TAMPA — Viewed like a report card, Hillsborough County school superintendent MaryEllen Elia's grade fell this year from a B-plus to a B.
The School Board considers her work above satisfactory. Chairwoman Candy Olson gave her high marks across the board.
"The district is blessed to have a forward-looking, committed, hard-working superintendent who does many things well," Olson wrote in an evaluation released Tuesday and scheduled for a vote Thursday.
Elia's score of 252 is enough to renew her contract, which pays her more than $250,000 a year.
But member April Griffin criticized her handling of a controversy surrounding guest speakers in the schools, and cited morale problems in the workforce.
Member Susan Valdes, who gave Elia the lowest rating of 17 out of a possible 45, did not include any comments.
"This is half of everyone else's," Elia said. Unlike other board members, Elia said, Valdes does not meet with her one-on-one.
"The whole concept is improvement, and it's hard to improve when there are no comments," she said.
The document also included scores — but no comments — from members Doretha Edgecomb and Carol Kurdell, They, along with Valdes, are running for re-election in Tuesday's election.
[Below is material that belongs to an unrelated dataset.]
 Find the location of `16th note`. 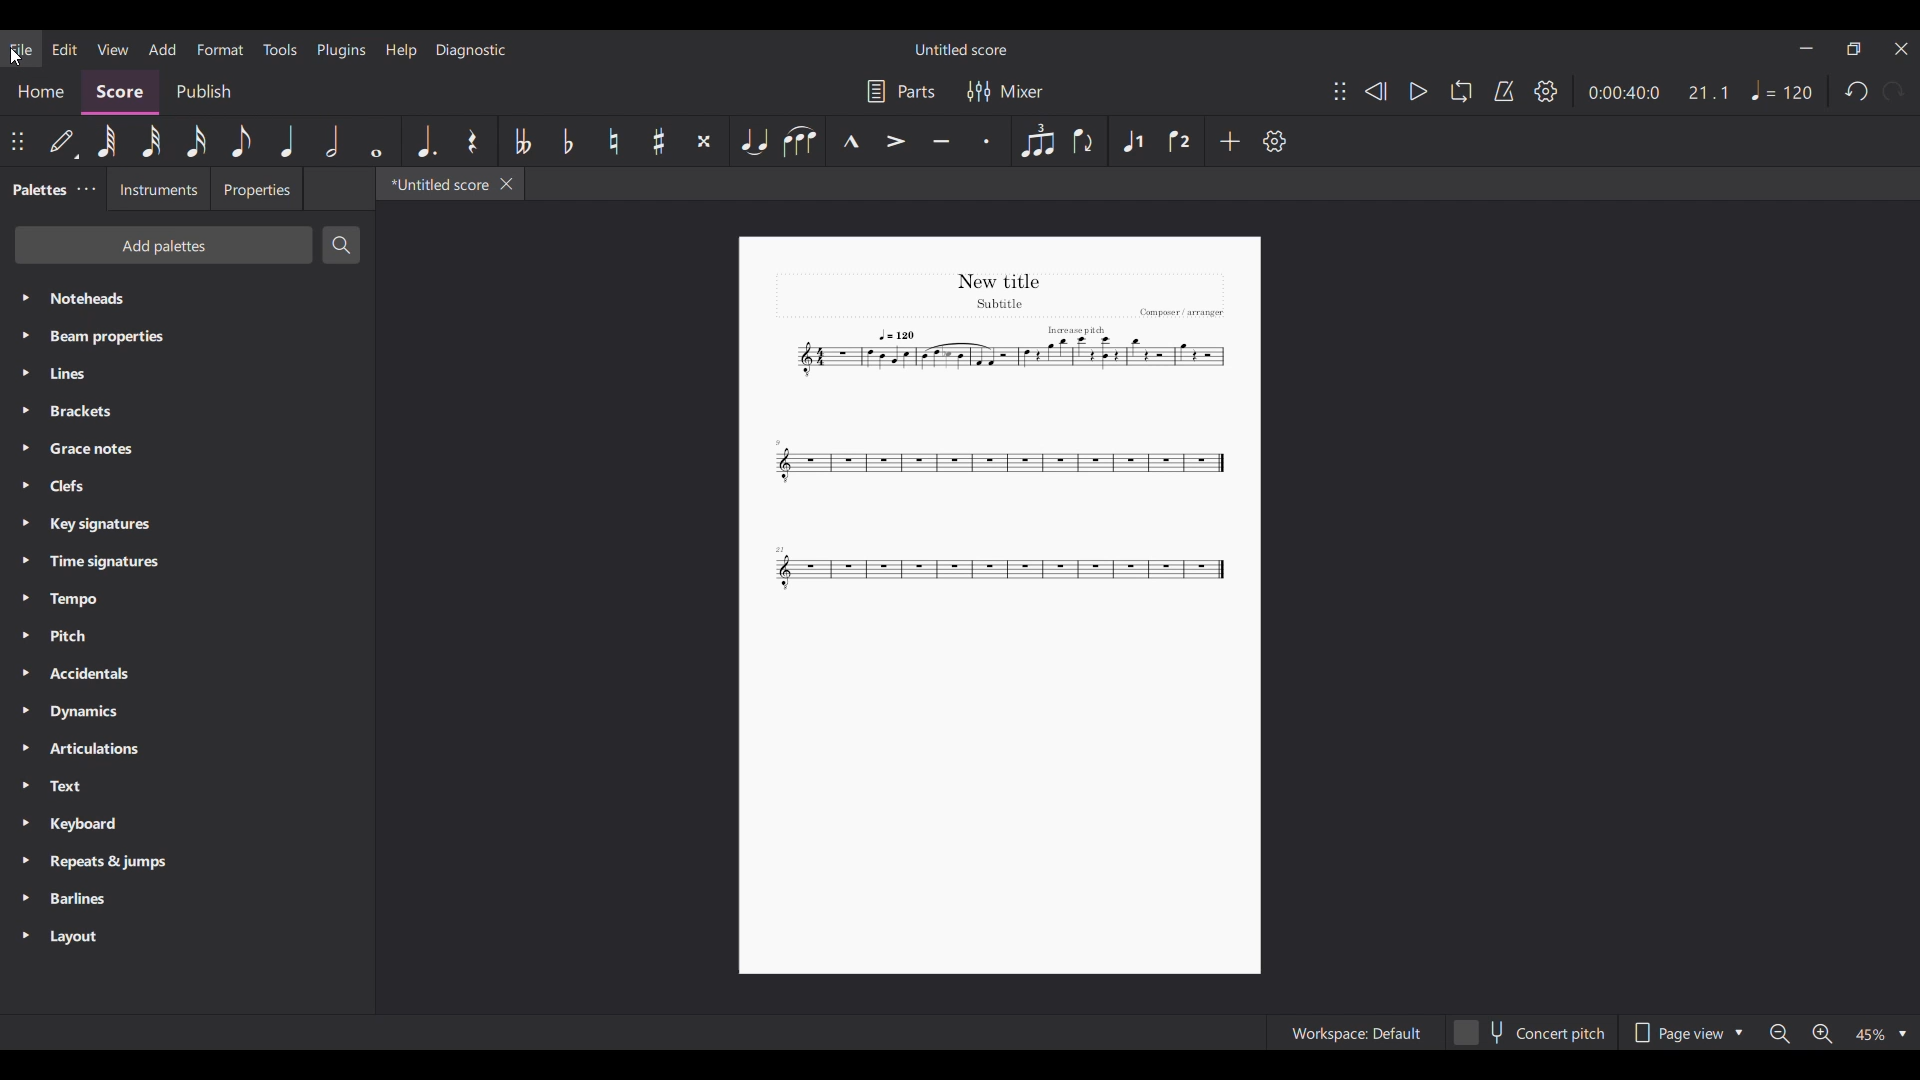

16th note is located at coordinates (196, 141).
Member Jack Lamb, also campaigning to keep his seat, wrote brief sentences and phrases, such as "works on raising level of aspirations" and "data driven."
Griffin gave Elia a 36 and offered detailed assessments of the superintendent's seventh year on the job. She gave Elia credit for financial management that enabled the district to avoid layoffs; and for making Hillsborough a leader in education reform through the Gates-funded Empowering Effective Teachers.
But she was disappointed in Elia's handling of a controversy that erupted in January after the Council on American-Islamic Relations sent a speaker to Steinbrenner High School.
Facing vocal critics at board meetings, Elia issued a set of teacher guidelines. Griffin felt the action was badly timed and bordered on policy, which is the board's job. "As a result, the board was put in a position to have to deal with an ongoing situation that caused distractions to both board and staff."
Member Stacy White, often a critic, gave Elia a 37 and said she improved in areas such as human resources and collaboration. But he asked to see more information before voting each year on the budget.
Elia, who acknowledged she could have handled the speaker issue differently, said she welcomes feedback. She said many factors enter into morale, often outside her control.
Just a day earlier, the district announced it is offering teachers and support workers raises in this year's contract negotiations. Health insurance premiums will not be increased, and the district also has sought teacher input throughout the EET process.
"We all believe in continuous improvement, as every one of us can get better," Elia said.